Tests Doctors Use When Hormones Are Suspected
A clinician usually starts with your pattern, timing, medical history, and a scalp exam, then orders targeted labs. Big random panels can miss the point and waste money.
| Test | What It Checks | When It’s Common To Order |
|---|---|---|
| TSH + free T4 | Thyroid function | Diffuse thinning with fatigue, weight change, or temperature intolerance |
| Ferritin (iron stores) | Iron status linked with shedding | Heavy periods, low iron intake, diffuse shedding |
| Complete blood count | Anemia screening | Low energy, heavy periods, long-running shedding |
| Total testosterone | Androgen level in blood | Female pattern thinning with acne, unwanted body hair, cycle changes |
| Free testosterone or SHBG | Active androgen fraction | PCOS-type signs when total testosterone is not clear |
| Prolactin | Prolactin elevation | Cycle changes, nipple discharge, headaches |
| Pregnancy test (if relevant) | Pregnancy status | Recent cycle change with shedding and medication safety questions |
Hair Care Moves That Help While You Sort The Cause
When shedding ramps up, switching products every week can irritate the scalp and snap fragile strands. A steady routine is kinder: gentle handling, fewer tight styles, and less heat on the same sections.

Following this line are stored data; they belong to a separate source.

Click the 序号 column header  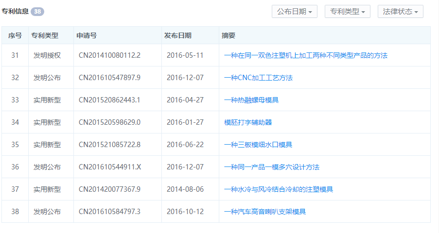[15, 35]
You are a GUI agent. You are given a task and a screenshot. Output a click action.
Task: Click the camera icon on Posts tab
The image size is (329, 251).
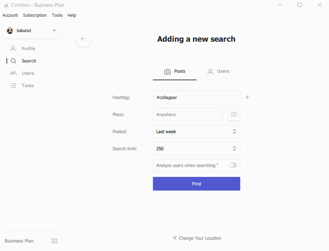(x=167, y=72)
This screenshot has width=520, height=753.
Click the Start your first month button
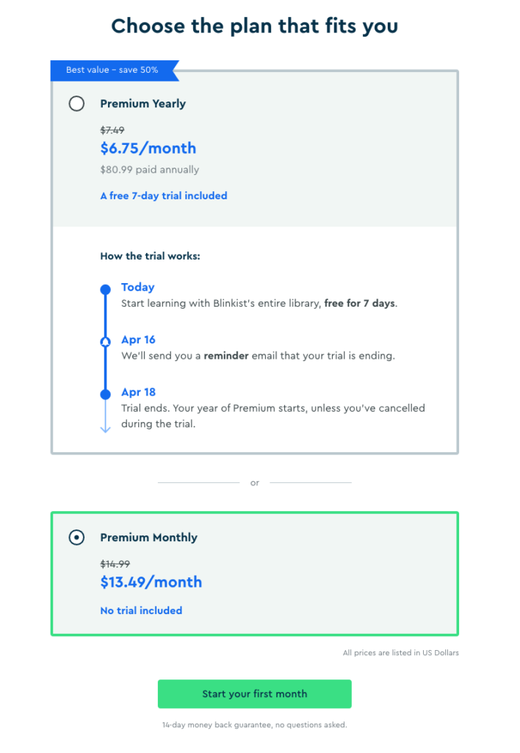pos(254,693)
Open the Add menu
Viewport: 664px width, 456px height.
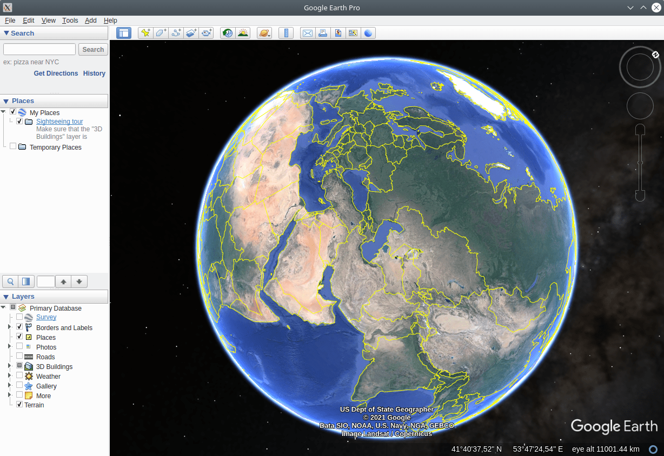(x=90, y=21)
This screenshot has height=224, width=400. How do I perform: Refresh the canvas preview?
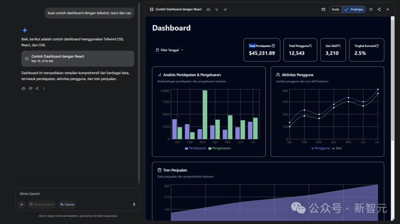371,9
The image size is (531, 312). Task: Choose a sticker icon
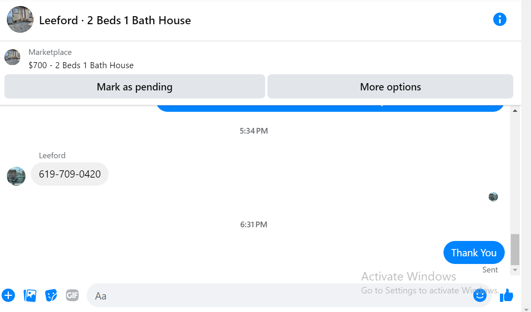pos(51,295)
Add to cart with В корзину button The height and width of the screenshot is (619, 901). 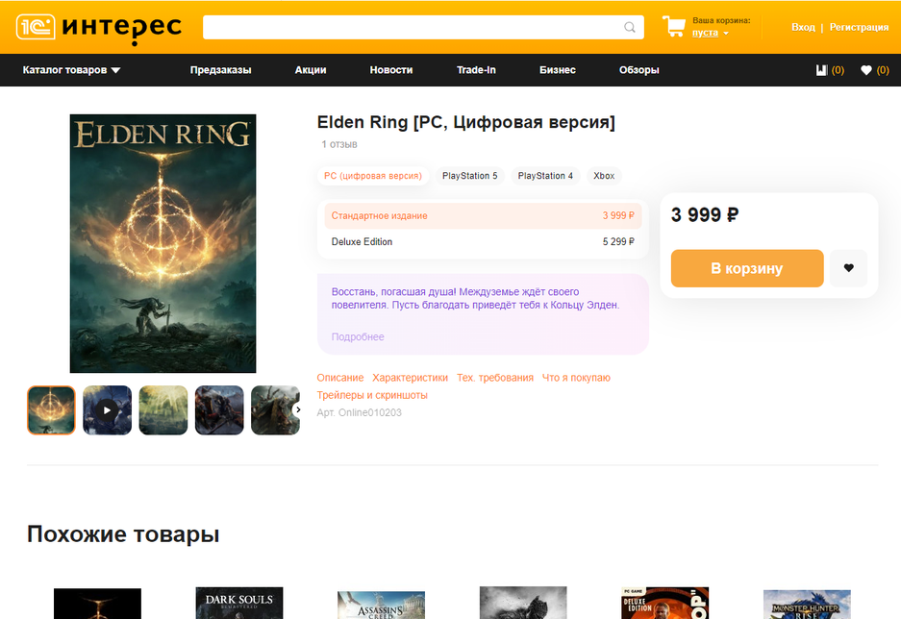(x=747, y=268)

Daily Habits That Reduce Breakage
- Use a wide-tooth comb on wet hair and start at the ends
- Avoid tight ponytails and heavy extensions that tug at the roots
- Limit flat-iron or high-heat passes on the same areas
- Wash often enough to keep your scalp comfortable and clean
When It’s Time To Get Checked
Get seen soon if hair loss is sudden, patchy, scarring, or paired with scalp pain, thick scale, or pustules. Also get checked if you have rapid weight change, new menstrual changes, or thyroid-type symptoms. If you’re taking hormones or a new medication, bring the full list to the visit.
Putting It Together
There’s no single one-line answer to what hormone triggers hair loss? DHT is the top driver for classic pattern thinning, thyroid shifts can thin hair across the scalp, and estrogen drops can trigger a delayed shed wave. Match the pattern and timing first, then confirm with targeted tests when needed.
One simple next step is to take monthly photos in the same lighting and write a short timeline of recent changes: pregnancy, illness, dieting, new meds, and cycle shifts. That record helps a clinician separate DHT-type thinning from a temporary shed and choose a plan that fits.